Genel bir yabancılaşma hâli var
Son dönemde başka şehirlerde uzun uzadıya gözlem yapma imkânım olmadı. Fakat İzmir’de herhangi bir markette, pazarda, toplu taşıma aracında ya da benzer ortamlarda siyasî meselelerin oldukça kaba bir dille konuşulduğuna her an şahit olabilirsiniz. Çoğu zaman konu hemen siyasete gelir ve en kaba bir şekilde görüş beyan edenler adeta birbiri ile yarışır. Konuşanlar tarihe de el atabilir. Bu aşamada yukarıda bahsettiğim hurafelerin sıradan insanlar tarafından da bir inanç gibi benimsendiğini fark etmeniz işten bile değildir. Eğer bu durum huysuz, aksi, geçimsiz insanlarla ilgili bir sorun olsaydı üzerinde durmaya gerek olmazdı. Genel bir yabancılaşma hâlinden bahsediyoruz.
Bu, liberal değerlerle izah edilecek bir mesele değil
İzmir’in yeni belediye başkanının tepki çeken icraatlarını genel yabancılaşma hâlinin pekiştirilmesi bağlamında görmek gerekir. Başkan Tunç Soyer, Pasaport’ta yüzer iskeleye Agamemnon adını koydu. Bilindiği gibi Agamemnon Yunan mitolojisinde bir kraldır ve orduları
Truva Savaşı’na götürmüştür. Çanakkale Savaşı’nda aynı adı taşıyan bir İngiliz gemisi vardı.
Birinci Dünya Savaşı’nın sonunda Mondros Ateşkes Antlaşmasını bu gemide imzalamak zorunda kalmıştık. İngilizlerin, Osmanlı heyetini hususî olarak Agamemnon adını taşıyan bir gemiye davet ettiklerini bilmeyen yoktur. Fakat İzmir Belediyesi karikatür hadisesinde olduğu gibi yüzer iskeleye isim verirken de bilinçli bir tercihte bulunuyor. Tunç Soyer, Agamemnon isminden rahatsız olmanın nasıl bir ruh hâli olduğunu anlamadığını söylemiş. Bunu bir tercih meselesi olarak görüp üzerinde durmamak gerekir diyenler çıkabilir. Fakat bu, liberal değerlerle izah edilecek bir mesele değildir. Belediye başkanının da İngilizler gibi ismi bilerek seçtiği açıktır.
FETÖ’nün İzmir tahribatı çok büyük
İzmirliler, herhangi bir meseleyi siyasete bağlamayı çok severler.
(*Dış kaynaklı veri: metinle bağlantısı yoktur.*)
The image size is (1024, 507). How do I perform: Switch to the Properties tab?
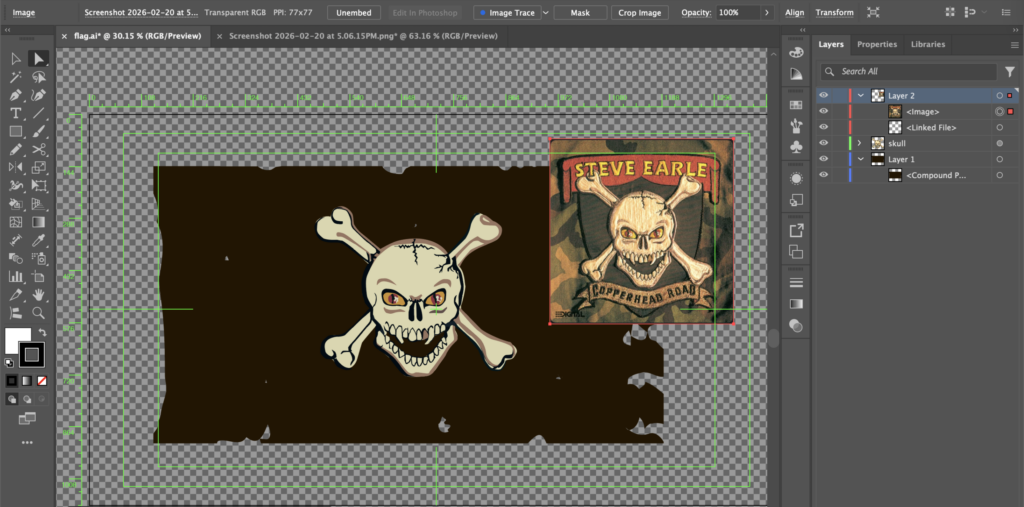pos(876,45)
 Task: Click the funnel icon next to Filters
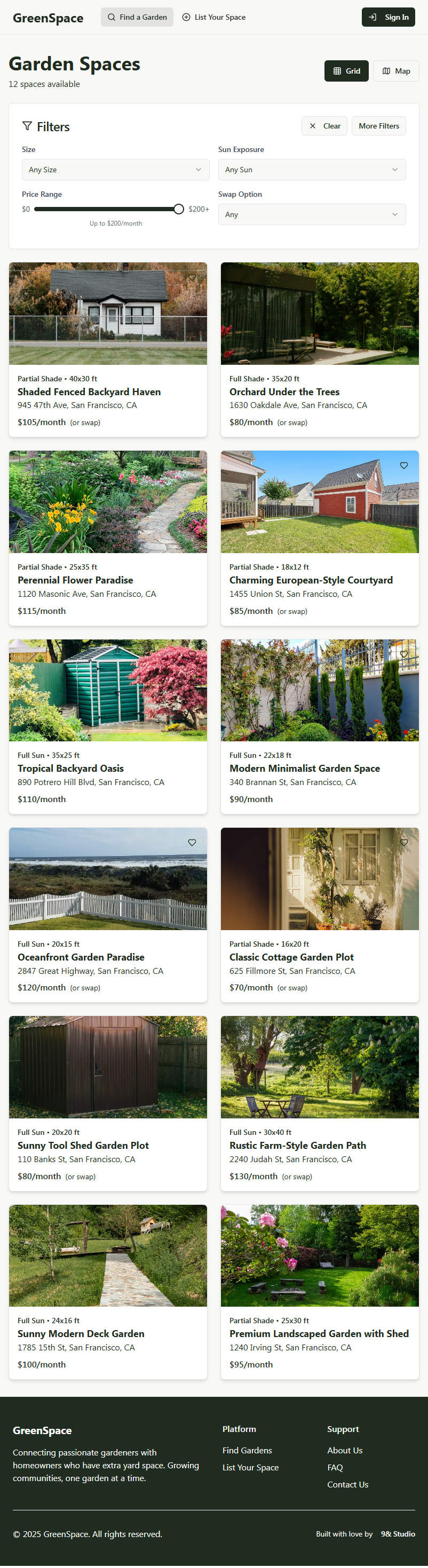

Derin bir edebiyat sohbeti, herhangi bir felsefî tartışma ya da gündelik hayatımızla ilgili sıradan bir konu Ankara’nın “sorun çözmedeki beceriksizliği veya kötü niyeti” ile irtibatlandırılır. Bu sebeple çok daha yakınlarında bulunan Pasaport’taki yüzer iskelenin adıyla ilgilenmezler. Bu da herhâlde tarihimizle ilgili akla hayale sığmayacak hurafeleri bir din gibi benimsemiş olmanın sonucudur. Bir İzmirlinin Agamemnon isminden rahatsız olması için birçok sebebi olmalı. Şehrin Türk ve Müslüman kimliğini gösteren tarihi, zaman içinde önemli ölçüde tahrip edilmiş. Birtakım gerekçelerle Helenistik ve Roma dönemlerine ait izler ise öne çıkarılmış. Aynı şekilde şehrin Levanten kültürüne de ilgi yoğundur. Fakat bunlar kadar önemli diğer bir husus ise sapkın dinî bir örgüt olan FETÖ’nün de bu şehrin kültürünü tahrip etmiş olmasıdır.
Sermaye, vatansız bir imparatorluk peşinde
Hz. Muhammed’e (sav) karikatür ile hakaret eden kişileri İzmir’e davet etmeyi maharet zanneden insan üzerine mi konuşuyoruz yoksa bilinçli bir tercihle şehrin kimliğini tahrip eden insanlarla mı muhatabız? Agamemnon adının tercih edilmesi, yok edilmek istenen bir tarihin yerine başka bir tarihin konulması anlamına mı gelir? Bir şehrin kimliği elbette tarihi ile doğrudan alakalıdır ve semboller çok önemlidir. Şehirlerin kimliği birkaç günde oluşmaz, devamlılıktan bahsetmek gerekir. Benzer şeylerin devamlılık arz etmesi ve tekrarlanması gerekir. Devamlılık ve tekrar ile kimlik inşa etmek de aşındırmak da mümkündür.
Liberal düşüncenin hâkimiyet kurduğu dönemlerden bahsettik. O zaman tek kutuplu bir dünya söylemi vardı, Amerikan hâkimiyetinden bahsediliyordu. Bugün yeni bir değişim rüzgârı bütün dünyayı sarsıyor. Bu defa da büyük şirketlerin küresel ağlarından bahsediyoruz. Bu rüzgâr devletleri tehdit ediyor. Sermaye, büyük şirketlerin küresel ağları ile vatansız bir imparatorluk peşindedir. Bu yeni imparatorluk, şehirlere nüfuz ederek devletleri tehdit edecek. Bu sebeple şehirlerin kimliği hiç olmadığı kadar önem kazanacak. Yaşadığımız şehrin kimliğinden herkesin sorumlu olması gerekir.
Yerlilik ve millîlik, sadece İzmir ve Türkiye açısından önemli değildir. Sömürgecilik sonrasında en çok tartışılan kavramlardan bahsediyoruz. Bu kavramların bir coğrafyaya, ülkeye, vatana işaret ettiğini görmek gerekir. Genel yabancılaşma hâli şehirlerimizin kimliği açısından sorunlu bir tavırdır.